If the sauce thickens or the noodles stick together, I just toss in a little cold water or soy sauce to loosen everything up.
This dish isn’t freezer-friendly. The creamy sauce and fresh veggies don’t hold up well after thawing.
I don’t reheat it—it’s meant to be served cold—but I’ll often let it sit at room temperature for 10–15 minutes to take the chill off before eating.
FAQs
How do I keep the noodles from sticking together?
After rinsing the noodles under cold water, I toss them with a tiny bit of sesame oil. This keeps them from clumping before I add the sauce.
Can I make this ahead of time?
Yes, I often make it a day in advance. It holds up well in the fridge, and the flavors deepen overnight.
What kind of noodles work best?
I usually use spaghetti or soba noodles, but rice noodles, ramen, or even linguine all work great.
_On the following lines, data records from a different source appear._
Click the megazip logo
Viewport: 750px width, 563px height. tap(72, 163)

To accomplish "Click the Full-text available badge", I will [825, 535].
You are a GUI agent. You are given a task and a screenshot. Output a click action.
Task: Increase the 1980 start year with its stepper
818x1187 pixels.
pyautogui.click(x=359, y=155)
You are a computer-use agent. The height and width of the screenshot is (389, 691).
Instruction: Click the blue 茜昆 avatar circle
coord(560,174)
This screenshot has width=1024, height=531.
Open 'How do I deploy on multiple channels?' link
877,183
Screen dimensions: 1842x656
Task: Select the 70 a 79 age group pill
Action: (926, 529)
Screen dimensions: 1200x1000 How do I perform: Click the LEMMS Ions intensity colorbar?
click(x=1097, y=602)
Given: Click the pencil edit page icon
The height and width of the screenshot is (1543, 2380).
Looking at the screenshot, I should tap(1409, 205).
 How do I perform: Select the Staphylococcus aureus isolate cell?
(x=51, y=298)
The key is to cook them al dente and rinse them well.
Can I add protein to make it a full meal?
Definitely. I like adding grilled chicken, shrimp, tofu, or edamame. They all mix in easily and make the dish more filling.
Is this dish gluten-free?
It can be. I use gluten-free tamari instead of soy sauce and pair it with rice noodles to make it completely gluten-free.
Conclusion
This Summer Cold Sesame Noodle Pasta is everything I want in a warm-weather meal: quick, cool, colorful, and packed with flavor. It’s incredibly adaptable, easy to prep ahead, and always a hit at gatherings or quiet dinners alike. Once I started making it, it became a permanent staple in my summer recipe rotation.
This Summer Cold Sesame Noodle Pasta is a quick, refreshing, and flavorful dish made with tender noodles, crisp veggies, and a creamy sesame-peanut sauce. It’s perfect for hot days, meal prep, or easy weeknight dinners.
Ingredients
8 oz spaghetti or soba noodles
2 tbsp sesame oil
3 tbsp soy sauce
2 tbsp rice vinegar
1 tbsp honey or maple syrup
1 tbsp smooth peanut butter or tahini
1 garlic clove, minced
1 tsp fresh ginger, grated
¼ tsp crushed red pepper flakes (optional)
1 cup shredded carrots
1 cup sliced cucumber
½ red bell pepper, thinly sliced
2 green onions, chopped
2 tbsp toasted sesame seeds
Fresh cilantro or mint for garnish (optional)
Instructions
Cook noodles according to package instructions. Rinse under cold water, drain, and toss with a little sesame oil to prevent sticking.
In a bowl, whisk together sesame oil, soy sauce, rice vinegar, honey (or maple syrup), peanut butter, garlic, ginger, and red pepper flakes. Thin with a splash of warm water if needed.
Toss the noodles with the sauce until evenly coated.
Add carrots, cucumber, bell pepper, and green onions. Mix gently.
Chill for at least 30 minutes before serving to let flavors meld.
Garnish with toasted sesame seeds and fresh herbs before serving.
Notes
Swap peanut butter for tahini or sunflower seed butter for a nut-free version.
Use maple syrup and egg-free noodles for a vegan version.
Add grilled chicken, tofu, or edamame for extra protein.
Use rice noodles or gluten-free spaghetti and tamari to make it gluten-free.
Top with crushed peanuts, sesame sticks, or a squeeze of lime for extra flair.